Sont classifiées dans la numérologie toutes les croyances et les pratiques basées sur
l’attribution de propriétés aux nombres. Celles-ci varient en fonction du contexte, plus précisément de l’origine étymologique d’un mot (hébreu, latin, copte, grec…). Selon les personnes expertes dans ce domaine, la numérologie a été créée à partir de la gématrie, une technique herméneutique propre au judaïsme et au Kabbale, et de l’arithmancie pythagoricienne. Le procédé de cette activité reste simple, une lettre représente une valeur numérique, qui indique sa fréquence vibratoire. De ce fait, dans l’alphabet francophone, on distingue 26 valeurs différentes. La numérologie est divisée en deux grandes catégories : l’arithmancie ou la numérologie traditionnelle occidentale latine à 9 chiffres, elle est la plus répandue et la plus populaire, et la numérologie à 22 nombres provenant de l’attribution numérale des séphiroth.
L’arithmancie
Ce type numérologie se déroule comme suit : chaque voyelle et chaque consonne d’un terme ou d’une phrase sont remplacées par un nombre précis. Tout d’abord il faut dessiner le tableau des 9 chiffres ou l’alphabet de Tripoli. Ensuite, on additionne les différentes valeurs afin d’obtenir un total. Si ce dernier est plus grand que 9, on réalise une nouvelle addition et ainsi de suite, jusqu’à ce que le nombre restant soit strictement inférieur à 10. Après avoir réalisé correctement cette opération sur le ou les prénoms d’un individu et que le reste se trouve être un chiffre actif, cela signifierait une évolution personnelle. La date de naissance est principalement utilisée pour prédire la destinée de la personne.

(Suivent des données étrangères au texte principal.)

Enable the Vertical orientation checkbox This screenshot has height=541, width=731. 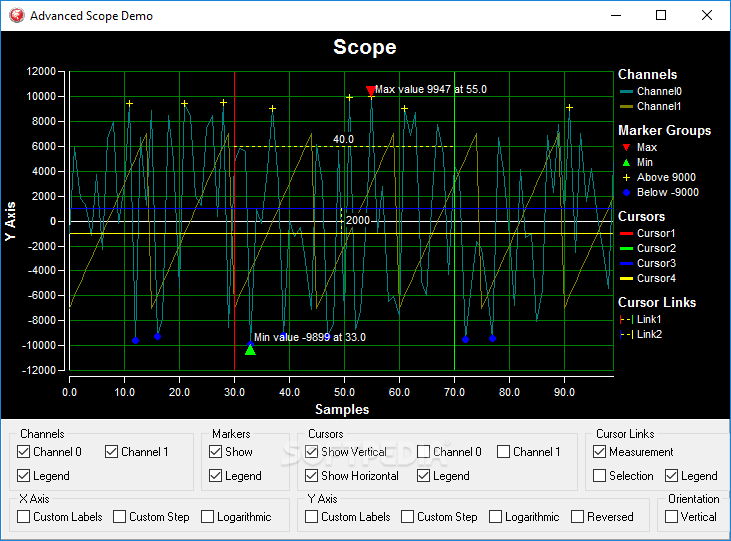coord(671,517)
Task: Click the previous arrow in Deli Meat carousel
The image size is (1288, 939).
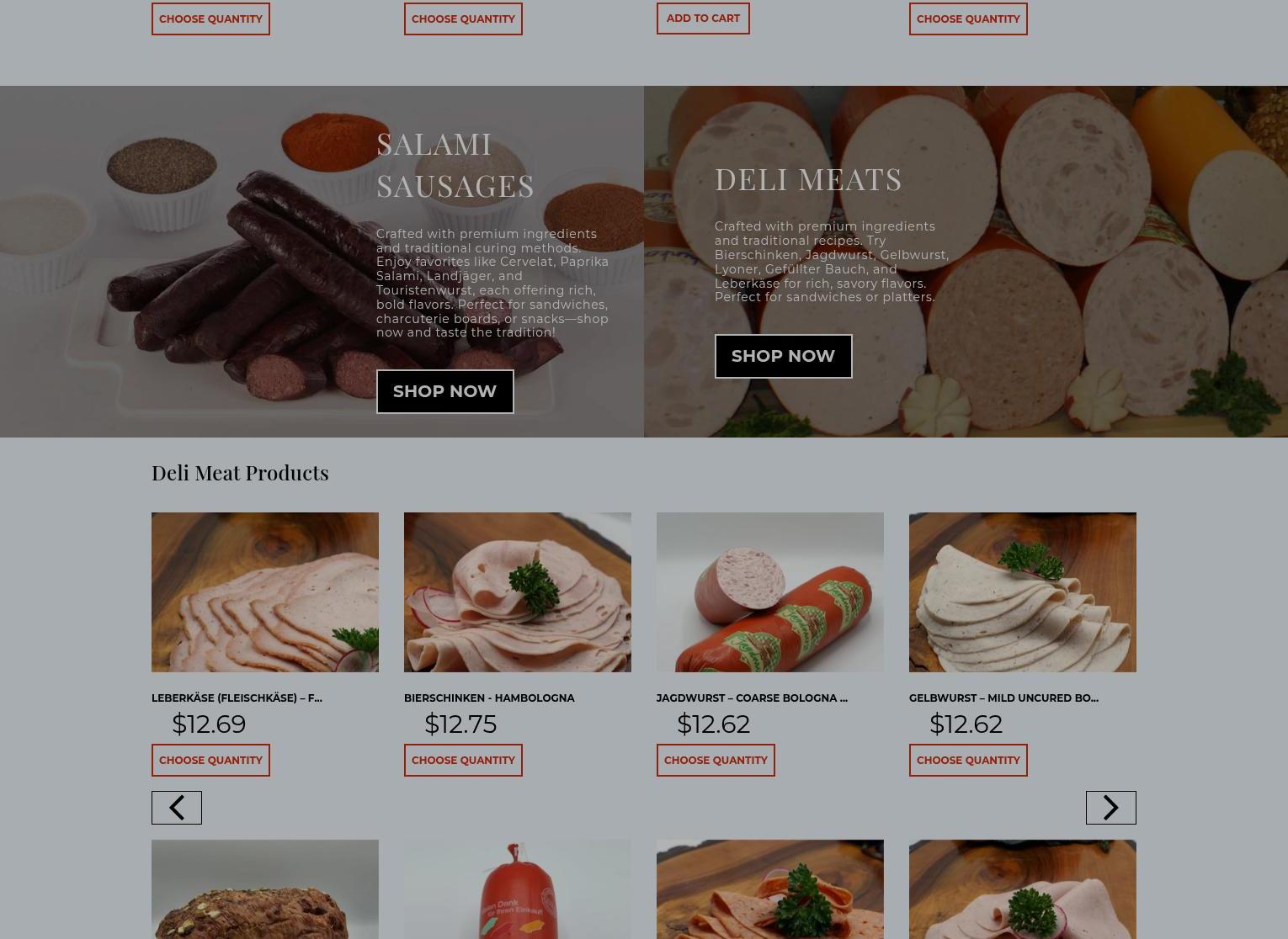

La numérologie à 22 nombres
Dans la culture hébraïque, plus précisément dans sa numérologie, tout numéro cabalistique (1 à 22) correspond à une lettre, en suivant l’ordre alphabétique. La signification d’un chiffre dépend de la lettre qui lui correspond, ainsi ce procédé numérologique interprète le sens, le rang et la forme que possède chaque lettre de l’alphabet.